Terms and Conditions of Performance Unit Contract
1.   Definitions. Capitalized terms not otherwise defined herein shall have the same meanings set forth in the Plan, as may be amended from time to time.
 
2.   Performance Period. The Performance Period during which the performance criteria shall be measured will be the                      -year period beginning January 1, 20                      and ending December 31, 20                      .
 
3.   Payout of Award. Each Performance Unit entitles the Participant to receive $1.00 in value for the unit at the end of the Performance Period if the Participant is an employee of the Company or one of its subsidiaries as of such date and to the extent the performance parameters outlined in the attached memorandum are met.
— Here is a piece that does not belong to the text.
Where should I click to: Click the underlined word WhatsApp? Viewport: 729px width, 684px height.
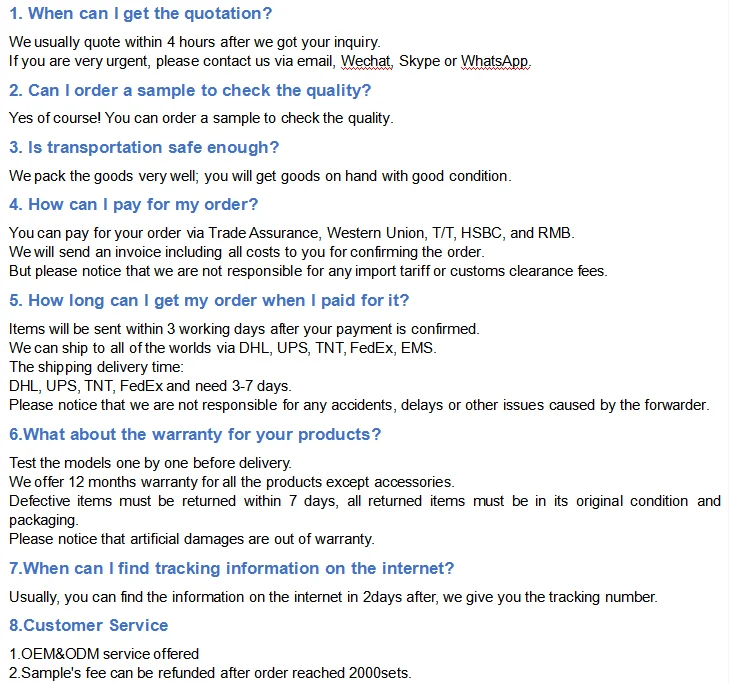[x=495, y=61]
The value of the Performance Units earned may be paid, at the election of the Board of Directors of the Company, in cash, shares of Stock, Restricted Stock, Restricted Stock Units, or a combination thereof.
 
4.   Non-transferable. The Participant agrees that the Performance Units awarded under this Contract may not be sold, assigned, transferred, pledged, hypothecated, or otherwise disposed of.
 
5.   Change of Control. The Performance Units will vest automatically and without any further action on the part of the Company or the Participant immediately following any Change of Control.
 
6.   Tax Withholding. The Participant hereby authorizes withholding from payroll and any other amounts payable to the Participant, and otherwise agrees to make adequate provision for, any sums required to satisfy the federal, state, local and foreign tax withholding obligations of the Company, if any, which arise in connection with the Units or any payment in settlement thereof. The Company shall have no obligation to deliver payment in settlement until the tax withholding obligations of the Company have been satisfied by the Participant.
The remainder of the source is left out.